2. Oh I think there’s plenty to relate to in the book even if you’re 2nd gen or whatever. It’s not really about that anyway. It’s about family that is annoying and neurotic and perhaps need a beatdown. That’s it. If you could only relate to writers that are just like you, you’d never read anything. I don’t know if that makes sense or not. I don’t really feel that way about books. If I see good writing I read it. Maybe I am a whore or something?
2. Oh, I think you misunderstood me: I don’t only read books just because I can relate to the writers–if I did, that would mean I could relate to a lot of older people, a lot of white people, etc. (Well, obviously I can, what with the whole “they’re a fellow human being” thing and all.) Case in point: I read many kinds of books, especially sci-fi and fantasy, and it’s not like I think I’m an elf or a witch or anything. Or a tiger named Richard Parker.
(But wouldn’t it be cool to be an a half-tiger, half-elf witch named Richard Parker?!? and then fight crime at night? hm, no? okay.)
I was really thinking about whether or not it’d be a sane thing for me to read things that could remind me too much of my family life as entertainment. Now I realize that it was a silly train of thought.
The strange language with a funny c - this ç, I’m guessing - is portuguese. I can confirm that, I’m one of “them”.
Good letter. Only a shame a lot of people have traded their sense of humor for cabbages. Maybe they’ll be better as vegetarians than they could have been as readers.
I’m curious about your book, now. I think I’ll keep on reading around here for a while.

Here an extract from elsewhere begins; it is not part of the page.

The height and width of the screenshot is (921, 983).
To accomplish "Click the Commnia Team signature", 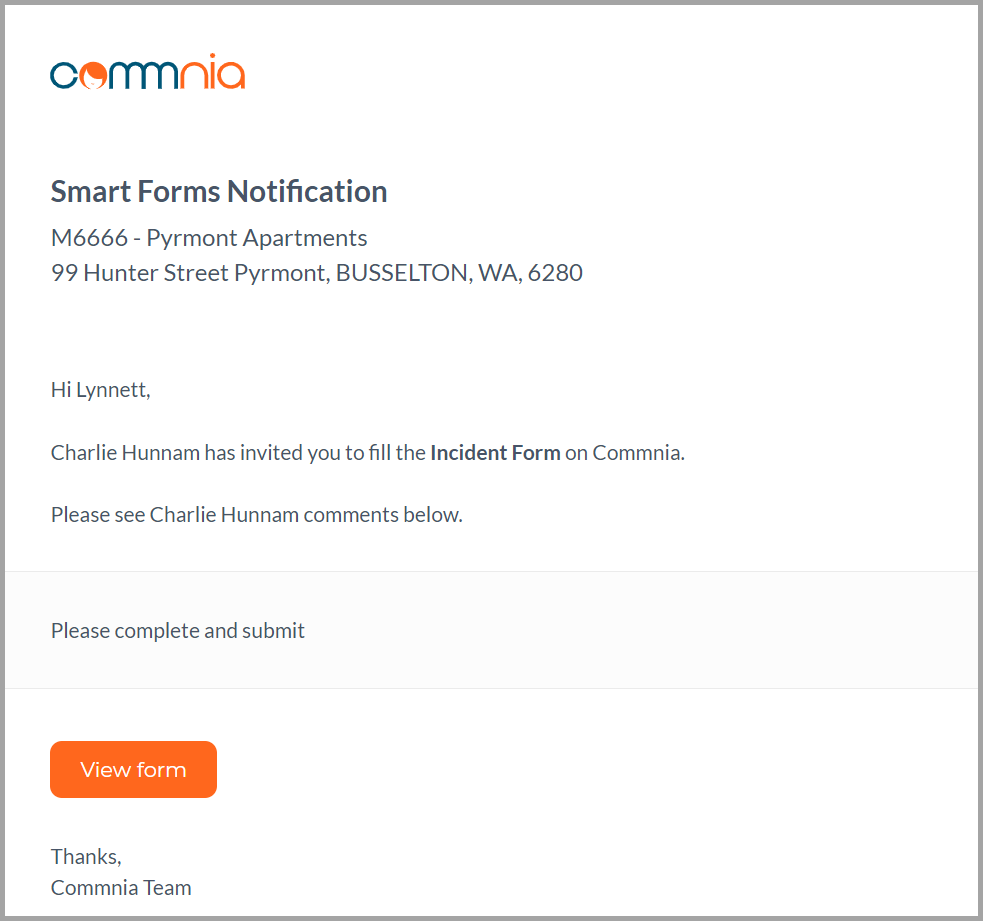I will pos(121,888).
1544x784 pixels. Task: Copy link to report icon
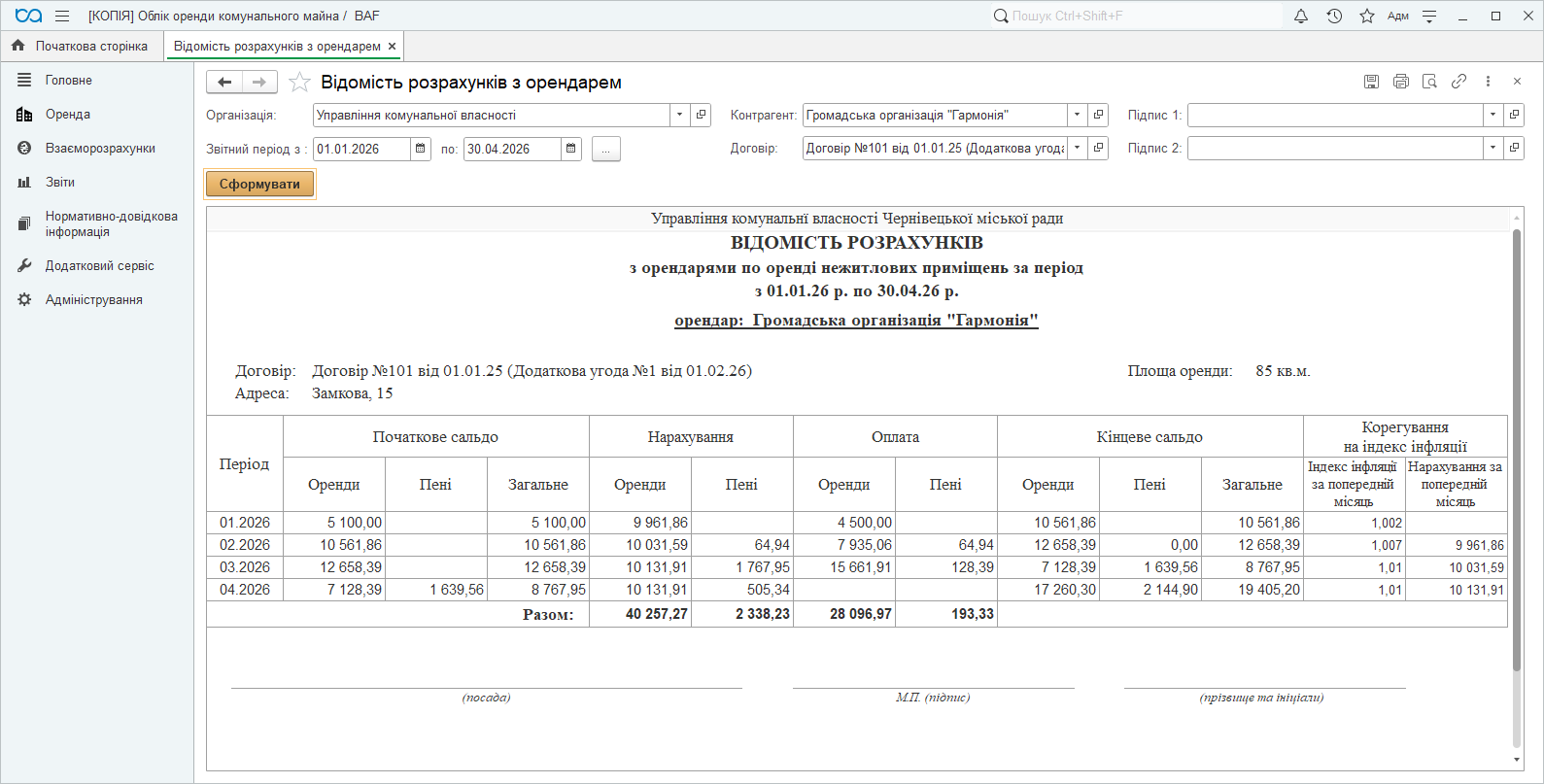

I really just wanted to clarify the “c” thing.
Kind regards
planning student: Ah I got it. I like reading about other people’s pain.
çatia: Thanks for çonfirming the ç. I am now abusing it wherever I çan beçause I think it’s a çool letter and I don’t çare if I’m using it wrong. And it’s too bad I çan’t use it all the time and make everything look super fançy like my letters are going to prom.
ahahah, great idea. But in terms of style I’m convinced that nothing beats japanese characters. But the ç thing is original - like a language in disguise.